I wonder if that was a latent bug because I mostly intended just to shuffle around the existing code. It might have been that we were just getting a spurious reporting cycle previously.

Anyway, it is fixed now.

Comment thread dd-trace-core/src/main/java/datadog/trace/common/metrics/AggregateEntry.java Outdated
Comment thread dd-trace-core/src/main/java/datadog/trace/common/metrics/AggregateEntry.java Outdated
dougqh and others added 6 commits May 22, 2026 08:42
The constructor canonicalizes null fields through canonicalize() which
returns UTF8BytesString.EMPTY for null inputs (or a cached
UTF8BytesString("") for empty-string inputs). But matches() compared
those entries against subsequent snapshots via contentEquals(...) /
stringContentEquals(...), which treated non-null UTF8BytesString vs
null CharSequence as inequal.

Result: two snapshots with the same null-valued resource/operation/
type/serviceSource hashed to the same bucket (intHash(null) == 0 ==
"".hashCode()), but matches() returned false on the EMPTY-vs-null
field comparison, so the second snapshot inserted a *duplicate*
entry into the table. Same path for empty-string vs null.

Unify the semantics: null and length-zero are treated as equivalent
on either side of contentEquals/stringContentEquals. The hash already
agreed (intHash(null) == "".hashCode() == 0), so this restores the
matches() contract to match the existing hash contract.

Adds AggregateTableTest.nullAndEmptyOptionalFieldsCollapseToOneEntry
to pin the contract: two null-fielded and one empty-string-fielded
snapshot must all hit the same entry. Test would have failed before
the fix (a duplicate insert) but the existing 10 cases still pass.

Resolves sarahchen6's review comment on AggregateEntry.java:113 and
amarziali's related concern on AggregateEntry.java:114.

Co-Authored-By: Claude Opus 4.7 (1M context) <noreply@anthropic.com>
After CLEAR runs the table is empty but dirty would still carry over
from any prior SpanSnapshot insert. The next report() would see
dirty=true, expunge no-op the empty table, find isEmpty(), and log
"skipped metrics reporting because no points have changed" -- same
observable outcome, but resetting dirty here keeps the invariant
"dirty implies there's data to flush" honest.

Resolves amarziali's review comment on Aggregator.java:121.

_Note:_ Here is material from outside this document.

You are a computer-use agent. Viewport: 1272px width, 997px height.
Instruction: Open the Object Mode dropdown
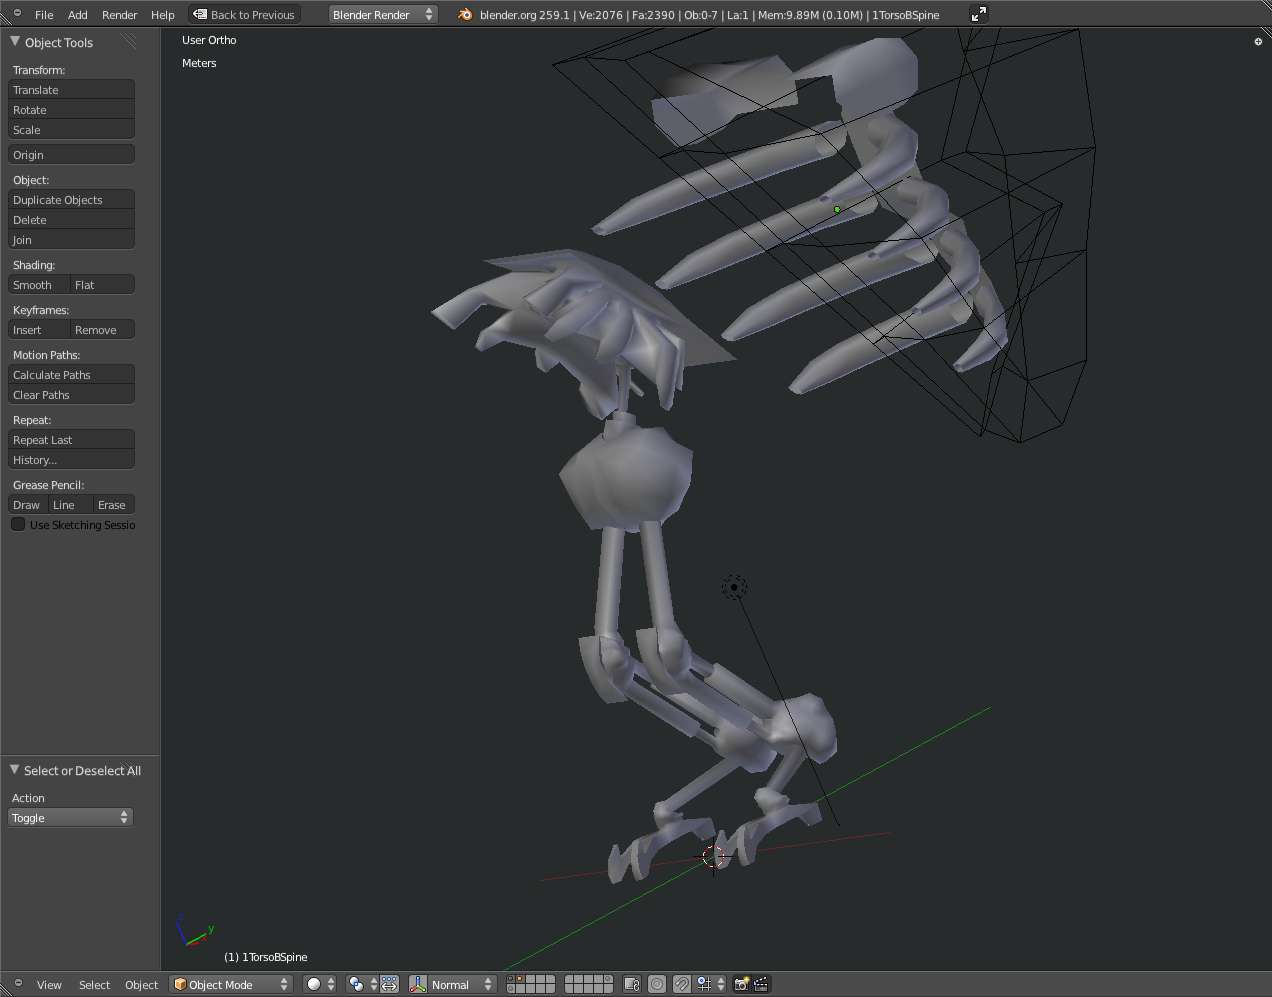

Co-Authored-By: Claude Opus 4.7 (1M context) <noreply@anthropic.com>
Previously hashOf wrapped the peer-tag contribution in
`if (s.peerTagSchema != null && s.peerTagValues != null)`. That meant
two snapshots with different null arrangements (schema-null vs
values-null) collapsed to the same hash, getting resolved only by the
field-by-field matches() fallback at the bucket walk -- wasteful, and
the asymmetry hurt hash quality generally.

Replace with unconditional contributions:
- PeerTagSchema now overrides hashCode() to be content-based on names
  (lazy + cached, benign-race pattern matching UTF8BytesString /
  utf8Bytes elsewhere). addToHash(h, schema) routes through that.
- For the String[] values, pass Arrays.hashCode(values) through the
  int overload -- Object[].hashCode() is identity-based by default,
  so we have to compute content hash explicitly. Null arrays hash to
  0 via Arrays.hashCode's contract.

Null inputs on either side now hash to 0 distinctly from any real
schema or non-empty values array, so all four null combinations are
distinguishable. Same final hash for content-equal inputs across
schema replacements (the reconcile path), which preserves the entry-
hit invariant after the aggregator rebuilds the schema.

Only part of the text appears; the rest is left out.